## begin Document extract
Social media influencers cultivate parasocial relationships, too. Like QVC hosts, they put a trusted face behind a product, cutting through the noise online. "People are compelled to spend more freely if they feel like they're being recommended a brand or product with authenticity," Tanya Chen wrote recently for BuzzFeed News' creator economy newsletter, "Please Like Me." "That's why influencers tend to prefer to shill products they naturally like and use." It's a method right out of the home shopping playbook: "QVC hosts usually work in a team, with either a product spokesperson or another host," The Atlantic story said. "That fosters what one spokesperson I talked to called the 'over the backyard fence' feeling of QVC broadcasts." 

That feeling is incredibly valuable because there's a growing sense that everything becoming shopping is bad. "Unlike consumers in China, who view shopping as a hobby, consumerism in America is a sort of passive activity," Vox's The Goods explains. "We are programmatically encountering must-have products on our feeds without searching for them." At times it can even be unclear when we're being sold something, which doesn't feel good.

That's why the transparency of open shilling is actually nice. There's something shady about intending to use social media to check on your friends only to end up with an impulsively-purchased National Parks T-shirt. But with QVC — and its modern iteration, those "shoppable" live videos — you're knowingly opting into a sales pitch. Yes, you can still randomly stumble onto a home shopping channel on TV and, before you know it, end up with a Baby Shark costume. And yes, exploiting impulsive shoppers is a part of the TV model; QVC's "easy pay" installment system is the forerunner of Afterpay.
## end Document extract
## begin Stored rows
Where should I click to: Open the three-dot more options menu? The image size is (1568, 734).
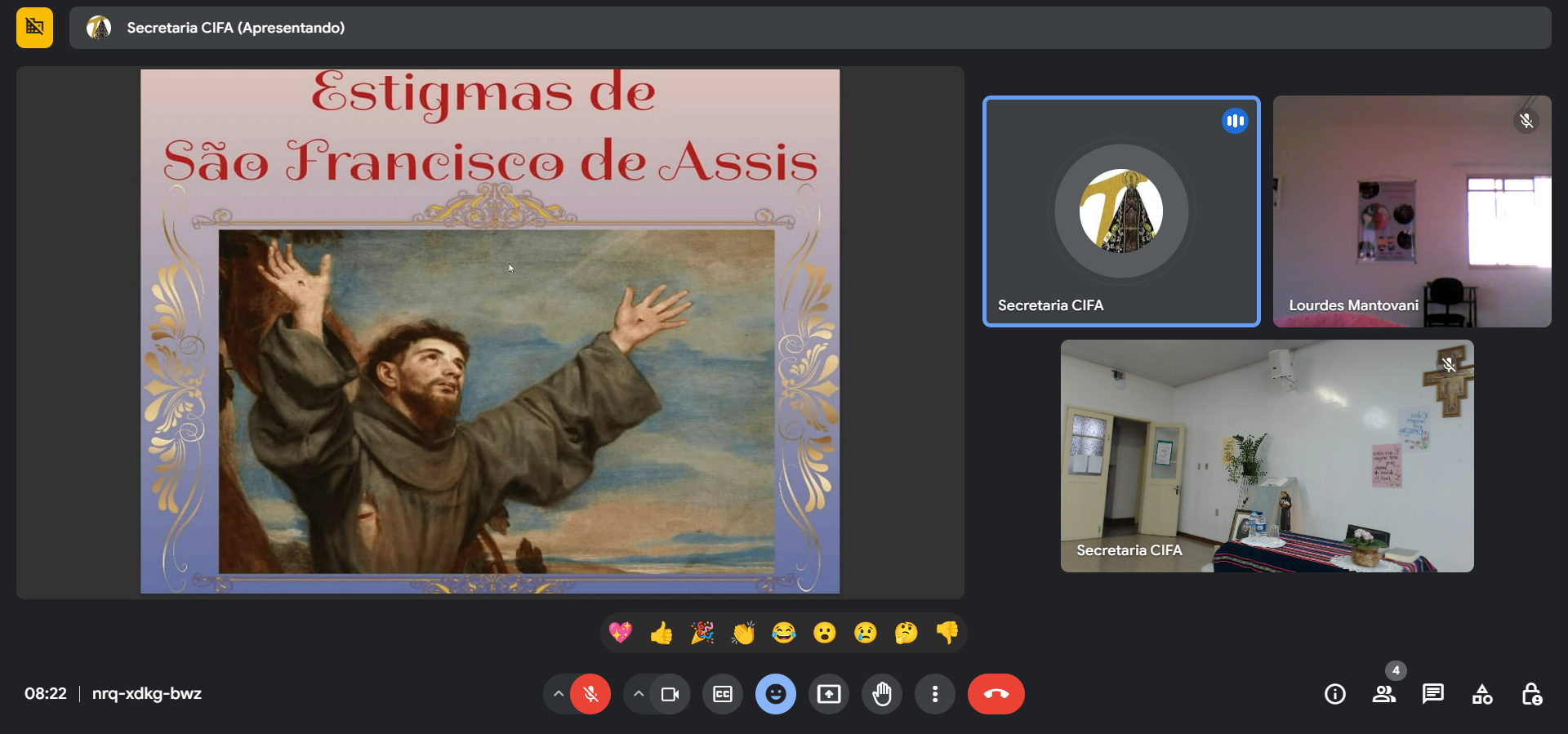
## end Stored rows
## begin Stored rows
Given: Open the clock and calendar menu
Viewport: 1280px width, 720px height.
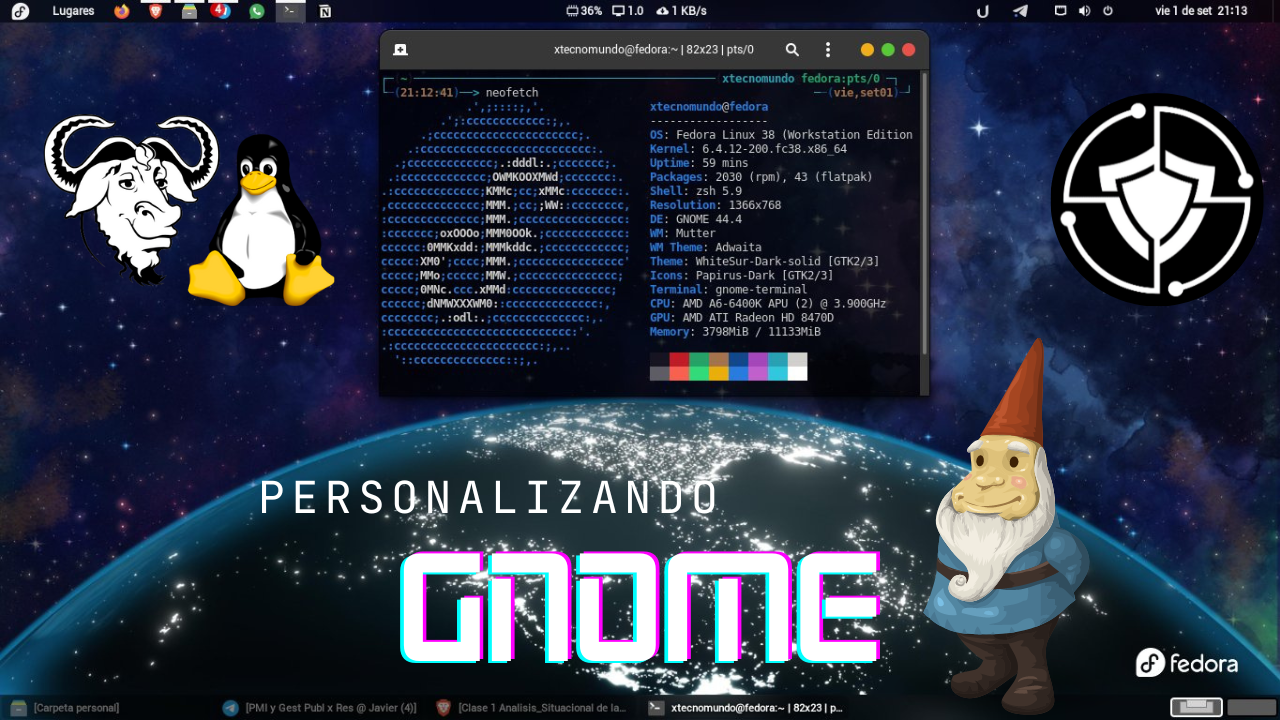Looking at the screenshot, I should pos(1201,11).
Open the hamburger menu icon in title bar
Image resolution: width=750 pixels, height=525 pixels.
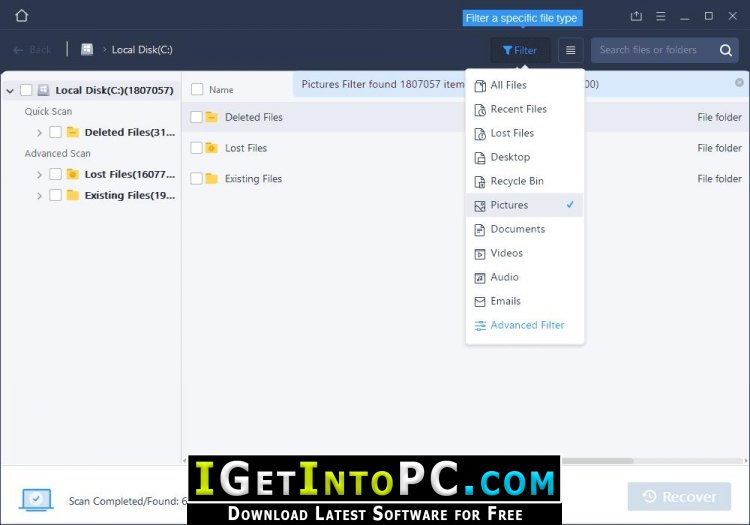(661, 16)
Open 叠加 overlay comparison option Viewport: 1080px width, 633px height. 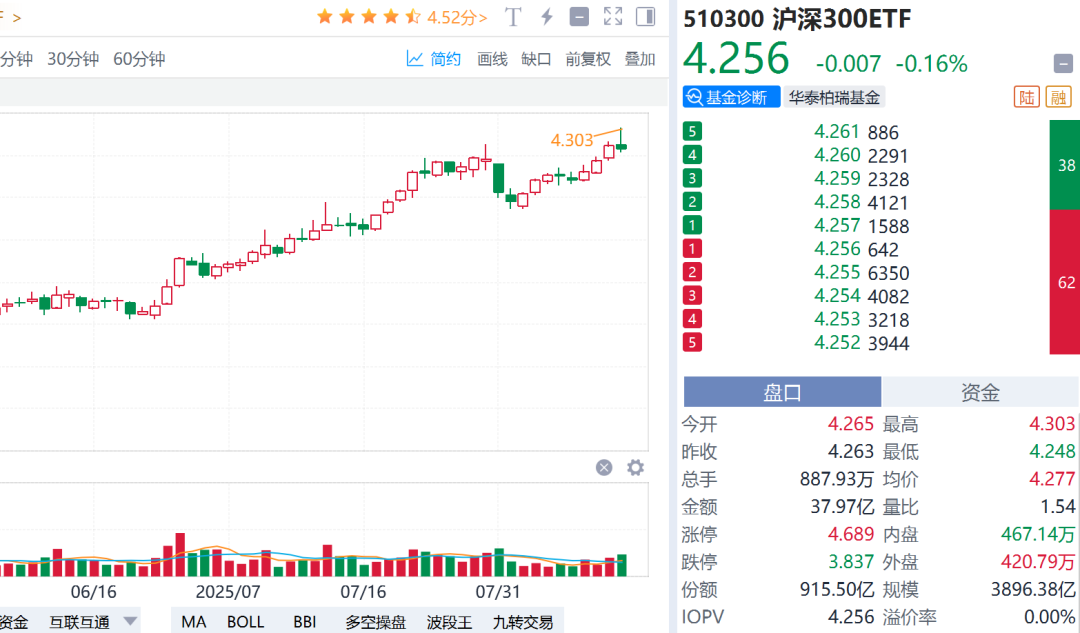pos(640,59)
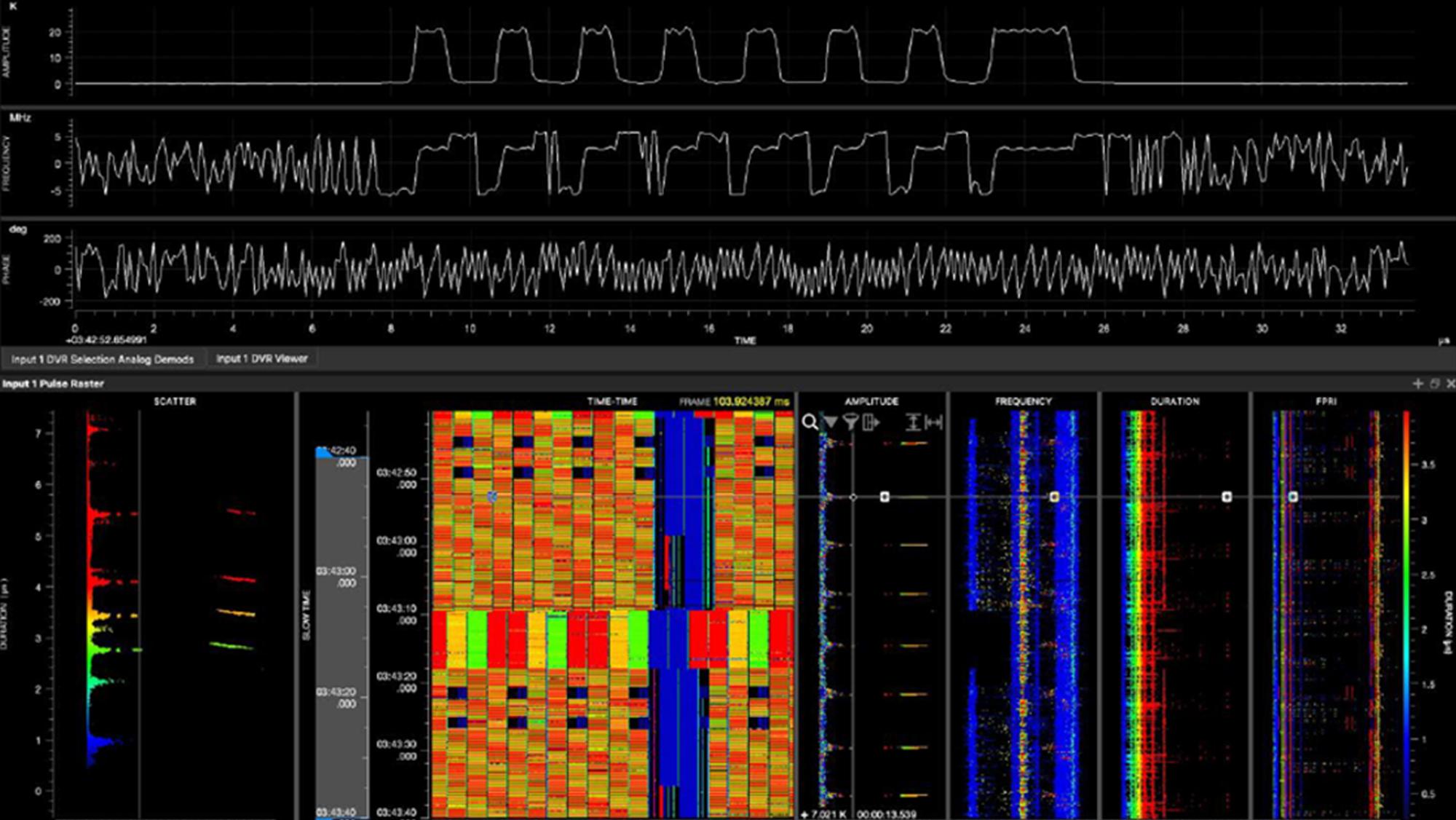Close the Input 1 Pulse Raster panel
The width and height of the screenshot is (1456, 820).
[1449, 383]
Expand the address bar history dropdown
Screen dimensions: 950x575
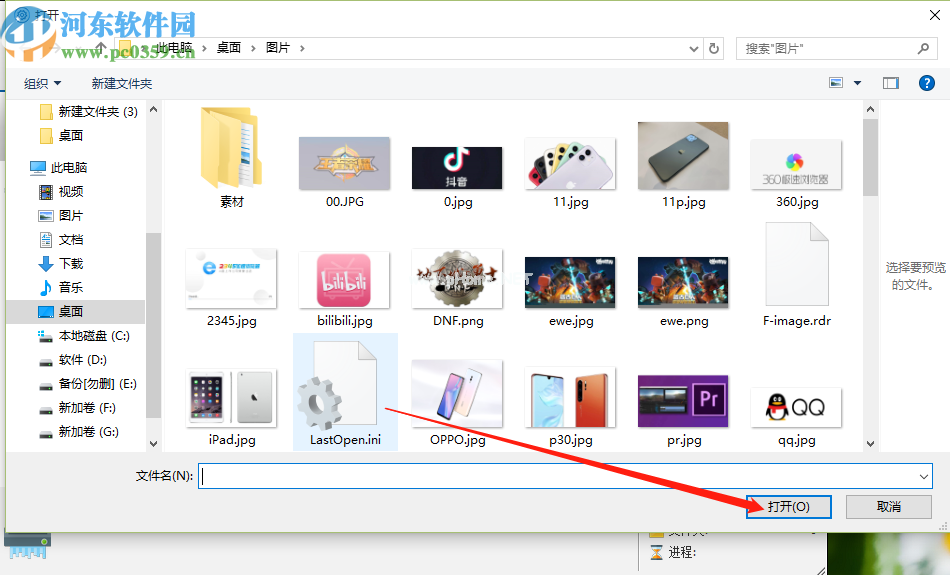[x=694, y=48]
## end Stored rows
## begin Stored rows
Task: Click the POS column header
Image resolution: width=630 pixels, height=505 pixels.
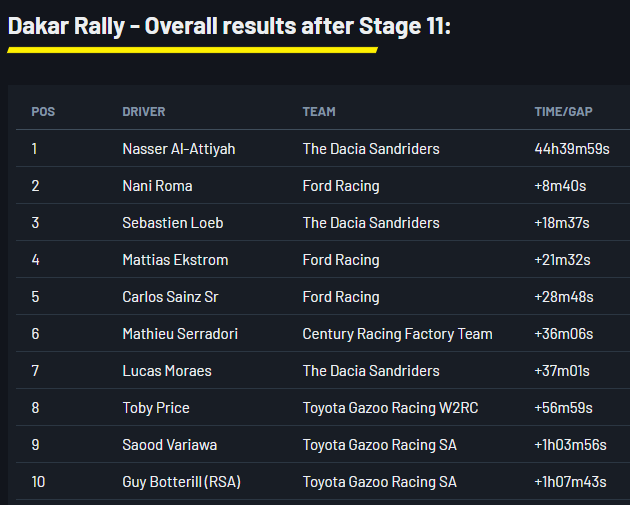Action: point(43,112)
## end Stored rows
◆ Exercises
[a] Please duplicate the stretch of the home shopping text from "That feeling is" through "doesn't feel good.".
[b] Check each statement against the home shopping text and answer yes or no, quoting the words that decide it: (i) The Atlantic story says QVC hosts usually work in a team. (ii) The Goods says American consumers view shopping as a hobby. (iii) QVC's "easy pay" installment system is called the forerunner of Afterpay.

◆ Responses to the exercise
[a]
That feeling is incredibly valuable because there's a growing sense that everything becoming shopping is bad. "Unlike consumers in China, who view shopping as a hobby, consumerism in America is a sort of passive activity," Vox's The Goods explains. "We are programmatically encountering must-have products on our feeds without searching for them." At times it can even be unclear when we're being sold something, which doesn't feel good.

[b]
(i) Yes: "QVC hosts usually work in a team, with either a product spokesperson or another host"
(ii) No: "Unlike consumers in China, who view shopping as a hobby, consumerism in America is a sort of passive activity"
(iii) Yes: "QVC's "easy pay" installment system is the forerunner of Afterpay"